Aim of the task:
Return the passage about Simon's early symptoms in full, reproducing every word and punctuation mark without alteration.

While she waits, she's taken to calling the mystery mutation in her son's genes "Simon's Syndrome."
A week after Simon was born on April 20, 2001, in Chicago, he started flinging his arms over his head repeatedly, then drawing his limbs in close, fists clenched, body tight, as if he were giving himself a hug.
At first, Pacifico thought it was just the moro, or startle, reflex, an instinctive self-protection mechanism usually triggered in infants by loud noises, sudden movements, or a feeling of falling, such as being lowered into a bassinet without proper support. As Simon screamed, she would joke, "He's going to be really high-strung like his dad!"
Pacifico, a petite brunette with wide-set eyes and a normally sunny temperament, quickly got nervous. Simon was her second son and, she says, "There was something off." Simon stayed stiff, limbs contorted, just a little too long. His chest turned bright red, and his eyes bulged unnaturally. Three times she called the nurse, who assured her: "Babies do strange things."

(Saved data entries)
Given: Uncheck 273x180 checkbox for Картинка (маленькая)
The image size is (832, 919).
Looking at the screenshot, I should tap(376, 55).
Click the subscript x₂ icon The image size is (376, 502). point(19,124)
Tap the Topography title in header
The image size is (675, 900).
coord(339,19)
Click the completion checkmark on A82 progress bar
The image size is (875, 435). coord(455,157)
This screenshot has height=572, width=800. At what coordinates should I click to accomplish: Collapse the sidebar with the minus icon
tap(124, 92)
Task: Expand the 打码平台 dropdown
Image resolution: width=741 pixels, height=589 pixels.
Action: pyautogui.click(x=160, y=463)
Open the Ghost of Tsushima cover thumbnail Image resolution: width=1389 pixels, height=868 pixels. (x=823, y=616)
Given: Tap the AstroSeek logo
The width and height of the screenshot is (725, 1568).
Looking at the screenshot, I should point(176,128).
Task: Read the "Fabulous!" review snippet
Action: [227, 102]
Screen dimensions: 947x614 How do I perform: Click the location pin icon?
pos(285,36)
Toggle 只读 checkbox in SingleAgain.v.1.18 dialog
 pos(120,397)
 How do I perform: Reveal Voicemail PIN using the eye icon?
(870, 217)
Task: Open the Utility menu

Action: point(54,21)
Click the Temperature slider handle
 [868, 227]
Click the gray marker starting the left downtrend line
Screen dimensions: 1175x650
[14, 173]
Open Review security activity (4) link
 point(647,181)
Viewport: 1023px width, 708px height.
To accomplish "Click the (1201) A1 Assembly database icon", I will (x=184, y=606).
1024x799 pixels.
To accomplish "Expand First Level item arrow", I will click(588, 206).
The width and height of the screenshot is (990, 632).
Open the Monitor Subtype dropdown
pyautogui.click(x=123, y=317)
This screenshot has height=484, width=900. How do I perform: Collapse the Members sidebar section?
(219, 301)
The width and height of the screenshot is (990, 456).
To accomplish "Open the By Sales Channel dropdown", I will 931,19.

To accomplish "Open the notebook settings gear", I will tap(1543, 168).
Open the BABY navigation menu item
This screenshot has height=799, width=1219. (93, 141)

Answer to this task:
While she waits, she's taken to calling the mystery mutation in her son's genes "Simon's Syndrome."
A week after Simon was born on April 20, 2001, in Chicago, he started flinging his arms over his head repeatedly, then drawing his limbs in close, fists clenched, body tight, as if he were giving himself a hug.
At first, Pacifico thought it was just the moro, or startle, reflex, an instinctive self-protection mechanism usually triggered in infants by loud noises, sudden movements, or a feeling of falling, such as being lowered into a bassinet without proper support. As Simon screamed, she would joke, "He's going to be really high-strung like his dad!"
Pacifico, a petite brunette with wide-set eyes and a normally sunny temperament, quickly got nervous. Simon was her second son and, she says, "There was something off." Simon stayed stiff, limbs contorted, just a little too long. His chest turned bright red, and his eyes bulged unnaturally. Three times she called the nurse, who assured her: "Babies do strange things."